[Saved data entries]
——————————
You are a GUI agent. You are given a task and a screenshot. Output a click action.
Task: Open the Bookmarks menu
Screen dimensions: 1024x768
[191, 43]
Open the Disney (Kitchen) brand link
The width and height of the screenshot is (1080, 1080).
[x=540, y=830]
——————————
Copy every line of the records above exactly.

You are a GUI agent. You are given a task and a screenshot. Output a click action.
Task: Open the Bookmarks menu
Screen dimensions: 1024x768
[191, 43]
Open the Disney (Kitchen) brand link
The width and height of the screenshot is (1080, 1080).
[x=540, y=830]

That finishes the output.